Marvell announced plans to produce 2nm semiconductors optimized for accelerated infrastructure in collaboration with TSMC.
Marvell's 2nm platform will leverage the company's IP portfolio that covers the full spectrum of infrastructure requirements, including high-speed long-reach SerDes at speeds beyond 200 Gbps, processor subsystems, encryption engines, system-on-chip fabrics, chip-to-chip interconnects, and a variety of high-bandwidth physical layer interfaces for compute, memory, networking and storage architectures. The company says these technologies will serve as the foundation for producing cloud-optimized custom compute accelerators, Ethernet switches, optical and copper interconnect digital signal processors, and other devices for powering AI clusters, cloud data centers and other accelerated infrastructure.
In 2020, Marvell adopted TSMC's 5nm node for its highest performance devices. At the time, TSMC's 5nm was the industry's most advanced process node. Marvell followed the achievement with several 5nm designs and the first portfolio for infrastructure silicon on TSMC 3nm processes.
"Tomorrow's artificial intelligence workloads will require significant and substantial gains in performance, power, area, and transistor density. The 2nm platform will enable Marvell to deliver highly differentiated analog, mixed-signal, and foundational IP to build accelerated infrastructure capable of delivering on the promise of AI," said Sandeep Bharathi, chief development officer at Marvell. "Our partnership with TSMC on our 5nm, 3nm and now 2nm platforms has been instrumental in helping Marvell expand the boundaries of what can be achieved in silicon."

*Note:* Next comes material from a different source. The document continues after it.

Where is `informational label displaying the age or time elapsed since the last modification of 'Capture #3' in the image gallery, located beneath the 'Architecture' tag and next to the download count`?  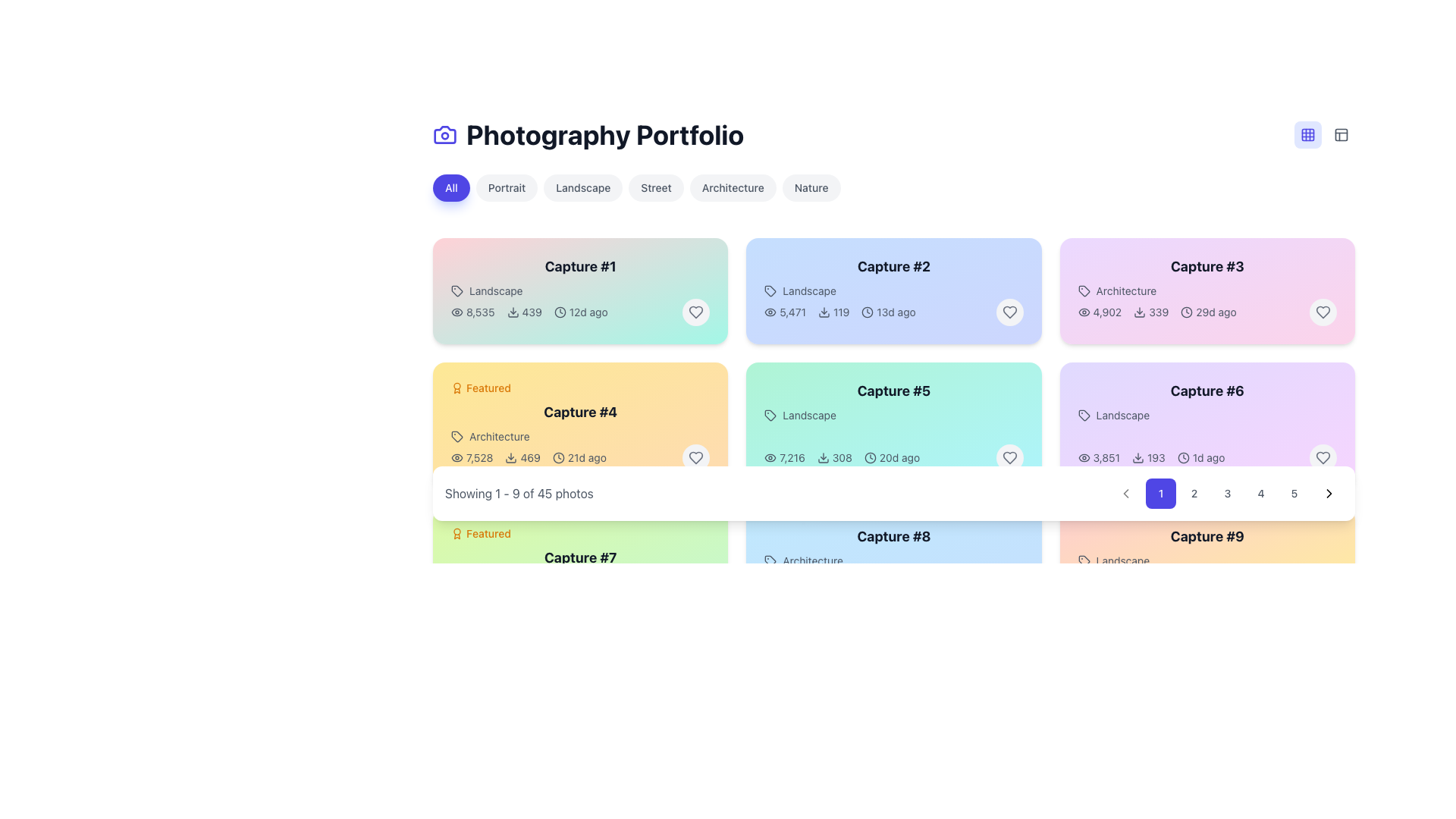
informational label displaying the age or time elapsed since the last modification of 'Capture #3' in the image gallery, located beneath the 'Architecture' tag and next to the download count is located at coordinates (1207, 312).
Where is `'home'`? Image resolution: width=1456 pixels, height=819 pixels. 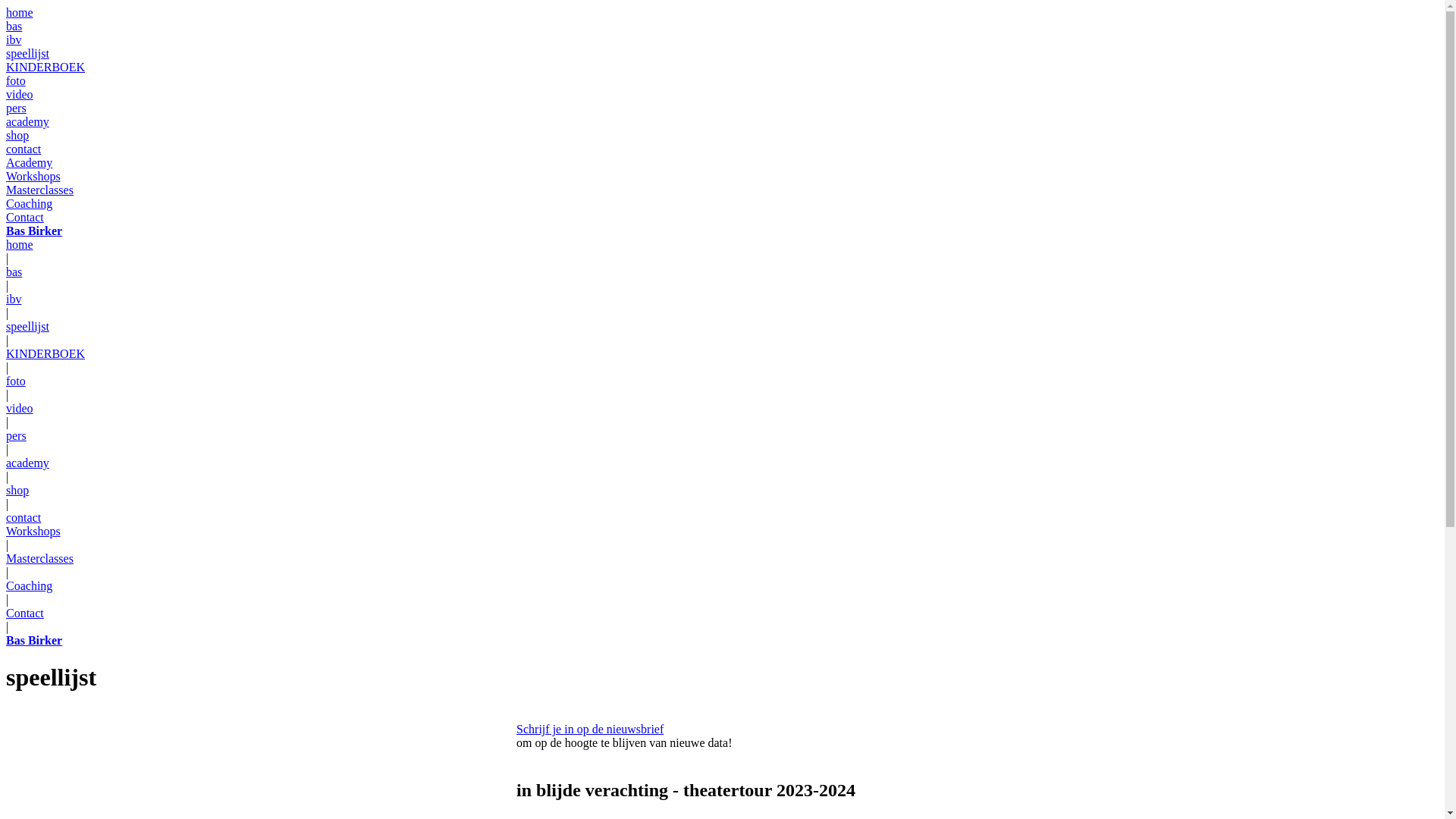 'home' is located at coordinates (19, 243).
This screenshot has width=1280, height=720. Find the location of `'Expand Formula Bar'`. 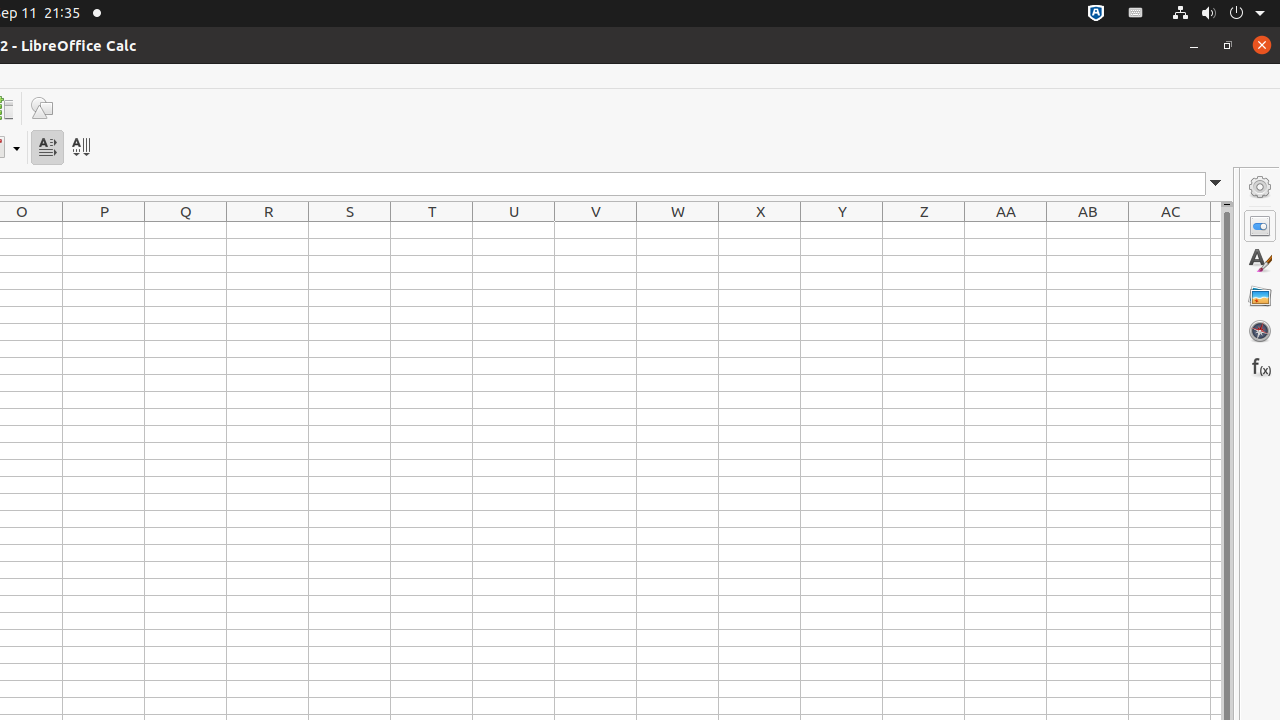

"TSMC is pleased to collaborate with Marvell in pioneering a platform for advancing accelerated infrastructure on our 2nm process technology," said Kevin Zhang, senior vice president of business development at TSMC. "We are looking forward to our continued collaboration with Marvell in the development of leading-edge connectivity and compute products utilizing TSMC's best-in-class process and packaging technologies."